Les effets immédiats sont connus, des dizaines de morts comptés, des dégâts matériels et les arrestations des acteurs politiques et ceux de la société civile.

Face à ces conséquences incalculables nous exhortons nos respectables conseillers du CNT de bien vouloir user de l’alinéa 5 de l’article 57 de la charte de la transition.

Pour d’abord rapprocher les deux camps, ou de réconcilier le CNRD et son gouvernement avec les acteurs politiques et certaines plates formes de la société civile en marge de la gestion de la transition. C’est bel et bien ce préalable qu’il faut régler nécessairement avant d’aller à l’élaboration d’une constitution.

Ensuite poser les bases d’une culture constitutionnelle inclusive et participative dans le processus d’élaboration et d’adoption de la future constitution.

CONSIGNES |
1. Recopiez fidèlement le passage du texte sur la transition qui commence par « Face à ces conséquences » et se poursuit jusqu'à « la future constitution. ».
2. Reformulez de manière plus concise le paragraphe du texte sur la transition qui commence par « Pour d'abord rapprocher les deux camps », sans en perdre les faits essentiels.
3. Dressez la liste complète des effets immédiats cités dans le texte sur la transition.

(Lignes sur la localisation d'éléments à l'écran)
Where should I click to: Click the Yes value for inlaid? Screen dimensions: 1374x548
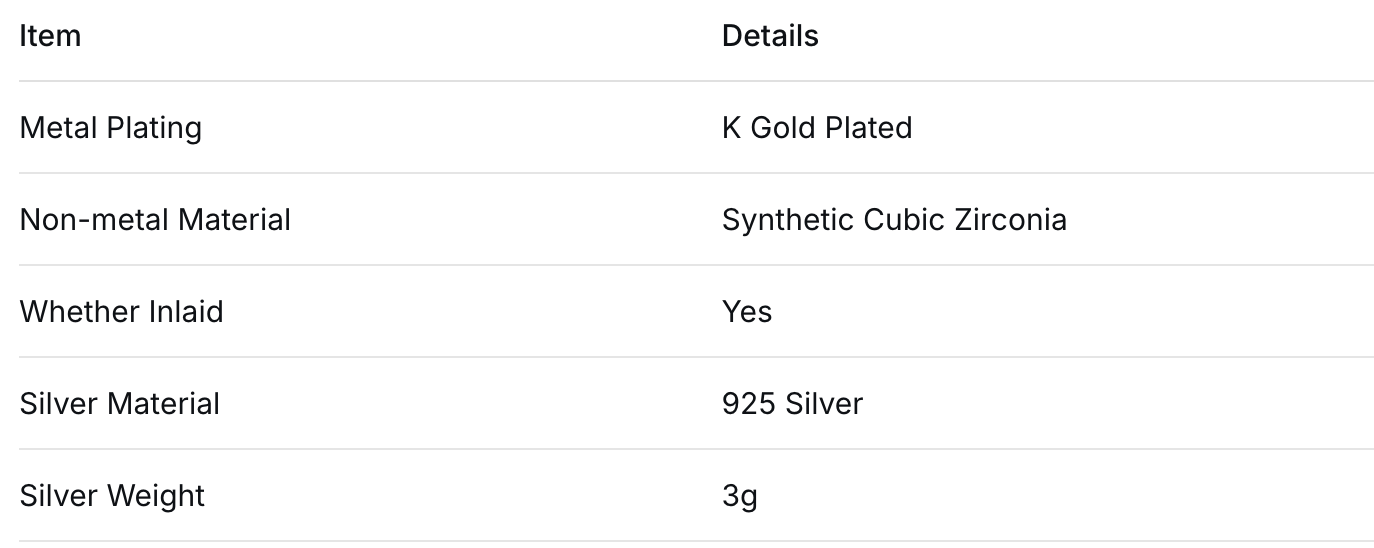coord(747,312)
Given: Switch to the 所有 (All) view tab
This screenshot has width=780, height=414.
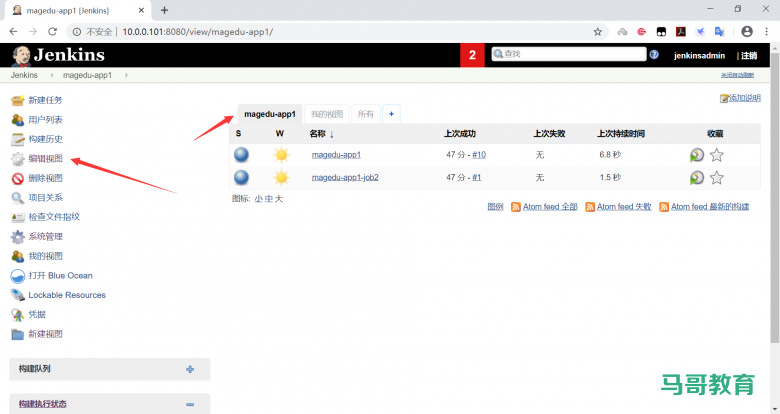Looking at the screenshot, I should 366,114.
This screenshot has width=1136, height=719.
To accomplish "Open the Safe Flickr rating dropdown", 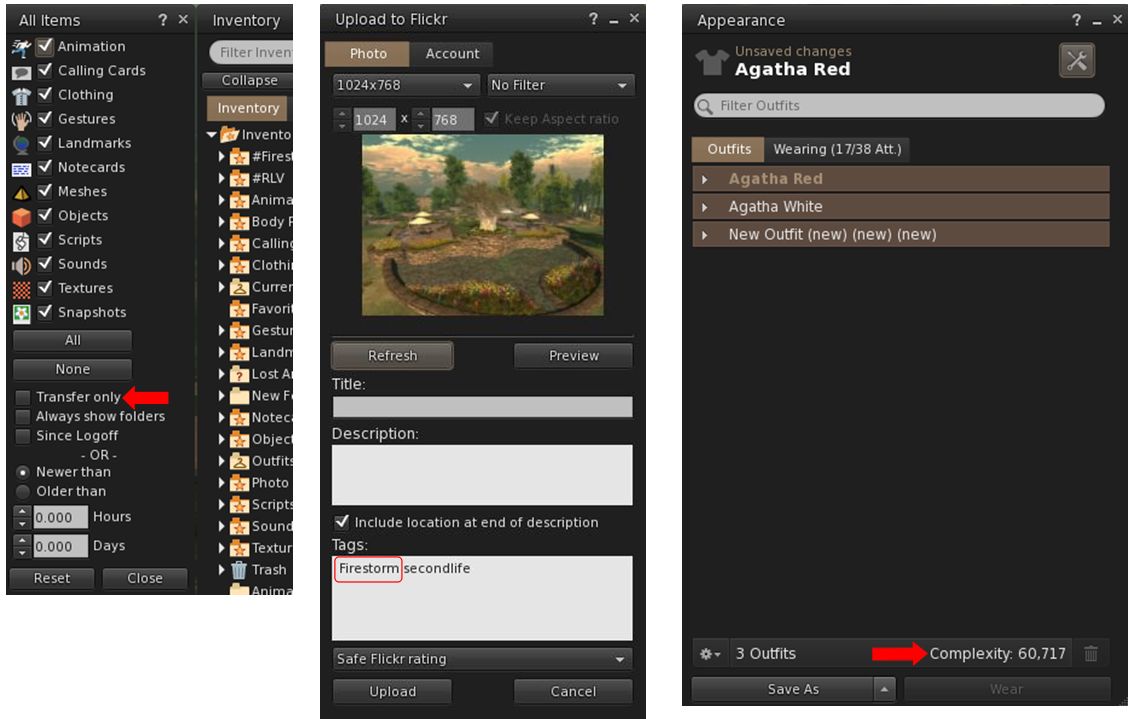I will pos(482,659).
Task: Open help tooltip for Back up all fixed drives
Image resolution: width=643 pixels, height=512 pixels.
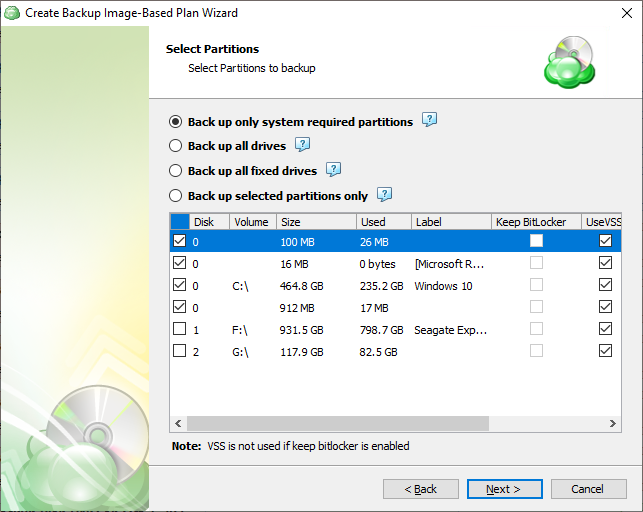Action: pyautogui.click(x=334, y=170)
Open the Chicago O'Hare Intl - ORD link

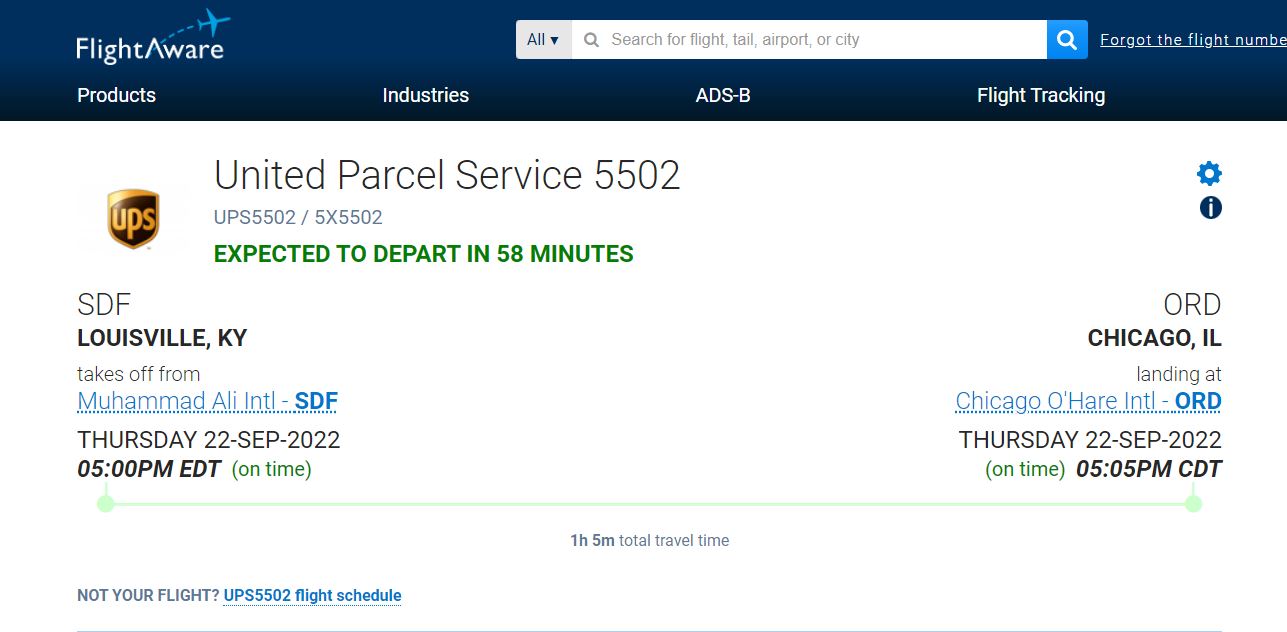[1088, 402]
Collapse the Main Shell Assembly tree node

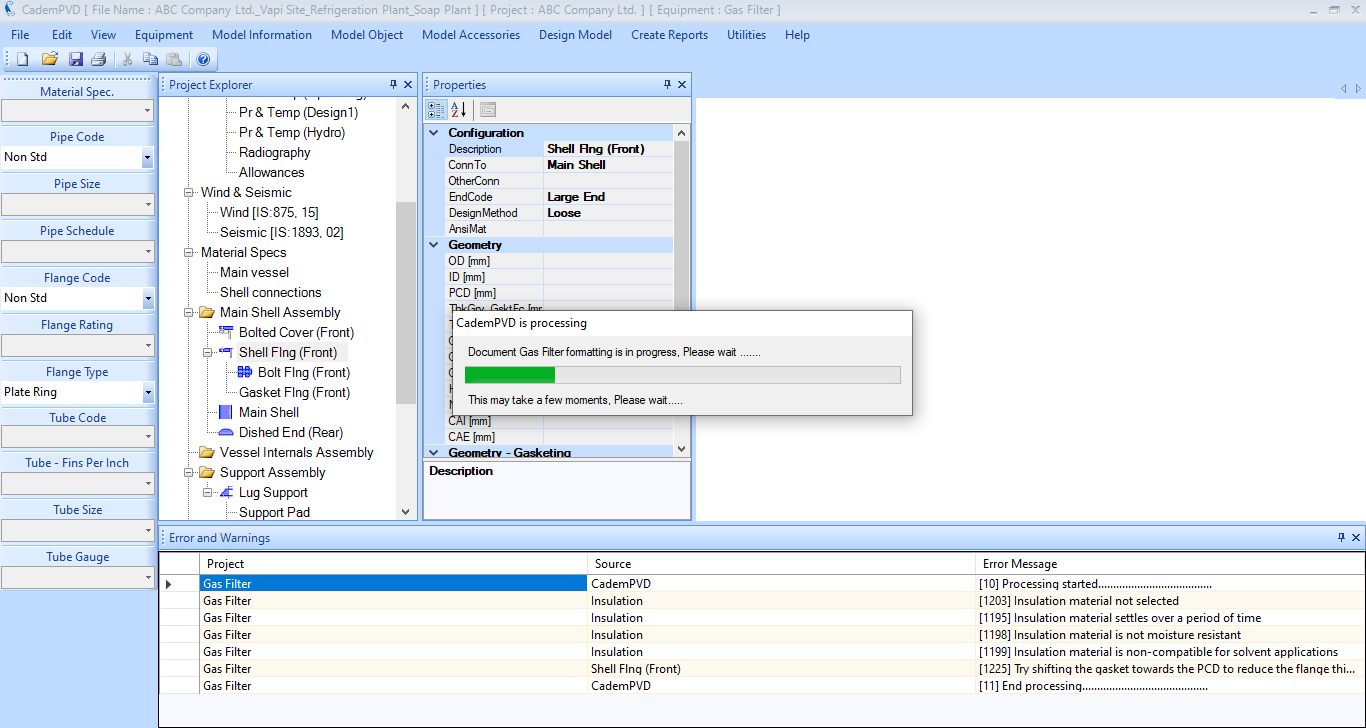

CORRIGÉS |
1.
Face à ces conséquences incalculables nous exhortons nos respectables conseillers du CNT de bien vouloir user de l’alinéa 5 de l’article 57 de la charte de la transition.

Pour d’abord rapprocher les deux camps, ou de réconcilier le CNRD et son gouvernement avec les acteurs politiques et certaines plates formes de la société civile en marge de la gestion de la transition. C’est bel et bien ce préalable qu’il faut régler nécessairement avant d’aller à l’élaboration d’une constitution.

Ensuite poser les bases d’une culture constitutionnelle inclusive et participative dans le processus d’élaboration et d’adoption de la future constitution.

2. Il faut d'abord réconcilier le CNRD et son gouvernement avec les acteurs politiques et certaines plateformes de la société civile tenus en marge de la gestion de la transition. Ce préalable doit être réglé avant d'élaborer une constitution.

3.
- des dizaines de morts
- des dégâts matériels
- les arrestations des acteurs politiques et de ceux de la société civile